### EXERCISE BRIEF
Write the records out again exactly, leaving no images in.

Extracted records:
- Opening Delimiter -

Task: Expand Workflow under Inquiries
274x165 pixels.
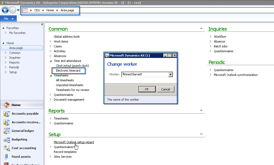Action: click(x=211, y=37)
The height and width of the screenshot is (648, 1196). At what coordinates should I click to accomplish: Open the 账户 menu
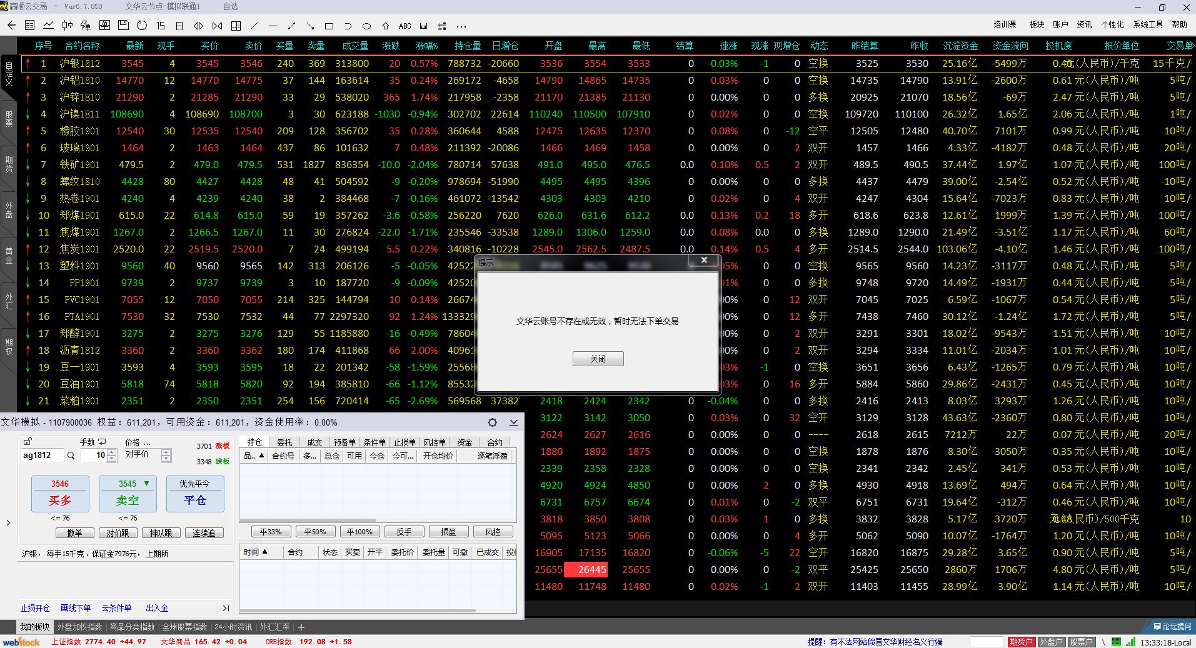point(1060,24)
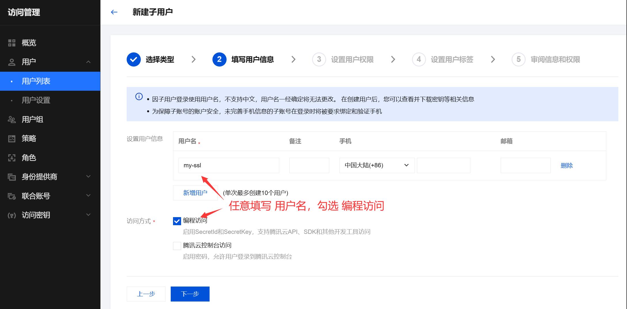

- Closing Delimiter -

### WRITTEN SOLUTION
Task: Expand Workflow under Inquiries
274x165 pixels.
Action: click(x=211, y=37)
The height and width of the screenshot is (648, 1196). At what coordinates should I click to accomplish: Open the 账户 menu
point(1060,24)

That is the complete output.